■ EXERCISE
Check every line below for the string "column", and copy the lines that contain it.

■ MATERIAL SHOWN
***
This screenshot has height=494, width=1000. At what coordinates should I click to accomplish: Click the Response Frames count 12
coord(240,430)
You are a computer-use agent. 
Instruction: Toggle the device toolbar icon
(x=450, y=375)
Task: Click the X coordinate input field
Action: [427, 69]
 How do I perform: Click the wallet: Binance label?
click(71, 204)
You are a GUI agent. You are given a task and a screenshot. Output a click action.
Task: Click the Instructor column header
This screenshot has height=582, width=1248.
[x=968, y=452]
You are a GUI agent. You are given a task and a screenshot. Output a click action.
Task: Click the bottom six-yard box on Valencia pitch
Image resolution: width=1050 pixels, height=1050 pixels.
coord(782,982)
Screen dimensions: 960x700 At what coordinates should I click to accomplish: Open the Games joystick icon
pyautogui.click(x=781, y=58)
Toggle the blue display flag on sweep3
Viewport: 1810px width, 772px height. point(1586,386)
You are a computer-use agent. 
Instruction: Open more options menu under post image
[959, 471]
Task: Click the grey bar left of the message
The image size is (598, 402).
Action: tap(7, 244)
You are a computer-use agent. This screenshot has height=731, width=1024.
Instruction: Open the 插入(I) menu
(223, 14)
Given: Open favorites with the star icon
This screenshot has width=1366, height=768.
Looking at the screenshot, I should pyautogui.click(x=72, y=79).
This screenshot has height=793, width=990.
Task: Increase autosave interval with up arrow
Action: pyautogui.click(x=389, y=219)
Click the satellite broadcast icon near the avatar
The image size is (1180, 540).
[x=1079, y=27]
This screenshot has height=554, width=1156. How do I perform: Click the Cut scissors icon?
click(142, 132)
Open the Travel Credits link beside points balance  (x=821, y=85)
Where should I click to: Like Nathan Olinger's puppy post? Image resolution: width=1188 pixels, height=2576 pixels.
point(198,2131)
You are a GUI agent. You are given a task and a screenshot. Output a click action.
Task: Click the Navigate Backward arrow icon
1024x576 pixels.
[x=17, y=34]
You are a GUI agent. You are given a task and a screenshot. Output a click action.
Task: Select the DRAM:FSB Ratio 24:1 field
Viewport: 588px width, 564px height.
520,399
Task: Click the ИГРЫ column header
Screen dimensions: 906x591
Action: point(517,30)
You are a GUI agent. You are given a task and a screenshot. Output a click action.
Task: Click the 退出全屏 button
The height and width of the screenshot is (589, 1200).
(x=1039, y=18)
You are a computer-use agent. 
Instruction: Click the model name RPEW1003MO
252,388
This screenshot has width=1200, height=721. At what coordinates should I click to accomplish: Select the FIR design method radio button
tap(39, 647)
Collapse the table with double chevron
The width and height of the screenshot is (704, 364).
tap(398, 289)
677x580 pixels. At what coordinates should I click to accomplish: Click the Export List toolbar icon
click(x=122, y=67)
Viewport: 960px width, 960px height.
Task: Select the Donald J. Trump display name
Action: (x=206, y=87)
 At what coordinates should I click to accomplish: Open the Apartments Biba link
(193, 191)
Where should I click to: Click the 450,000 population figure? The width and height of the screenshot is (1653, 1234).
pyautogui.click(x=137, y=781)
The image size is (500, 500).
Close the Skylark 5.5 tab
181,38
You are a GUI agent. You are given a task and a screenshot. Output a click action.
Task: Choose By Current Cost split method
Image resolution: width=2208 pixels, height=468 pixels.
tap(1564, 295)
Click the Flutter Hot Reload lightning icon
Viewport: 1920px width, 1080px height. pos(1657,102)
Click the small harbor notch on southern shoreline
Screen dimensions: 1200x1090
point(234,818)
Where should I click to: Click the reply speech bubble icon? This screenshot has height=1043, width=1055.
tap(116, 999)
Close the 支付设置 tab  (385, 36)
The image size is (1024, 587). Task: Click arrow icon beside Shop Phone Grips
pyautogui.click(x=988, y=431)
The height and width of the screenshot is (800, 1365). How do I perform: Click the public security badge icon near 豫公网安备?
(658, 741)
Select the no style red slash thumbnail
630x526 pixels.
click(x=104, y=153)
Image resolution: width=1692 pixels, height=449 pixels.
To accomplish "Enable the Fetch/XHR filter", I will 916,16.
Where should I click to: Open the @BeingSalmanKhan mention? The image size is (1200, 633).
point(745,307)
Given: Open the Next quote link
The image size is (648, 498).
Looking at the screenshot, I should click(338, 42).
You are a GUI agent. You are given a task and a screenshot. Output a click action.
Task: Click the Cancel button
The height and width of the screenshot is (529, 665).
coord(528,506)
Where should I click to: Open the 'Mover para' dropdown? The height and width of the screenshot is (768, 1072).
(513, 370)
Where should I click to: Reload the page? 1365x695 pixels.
***
■ COMPLETED EXERCISE
Task: Click the Instructor column header
Task: Click the ИГРЫ column header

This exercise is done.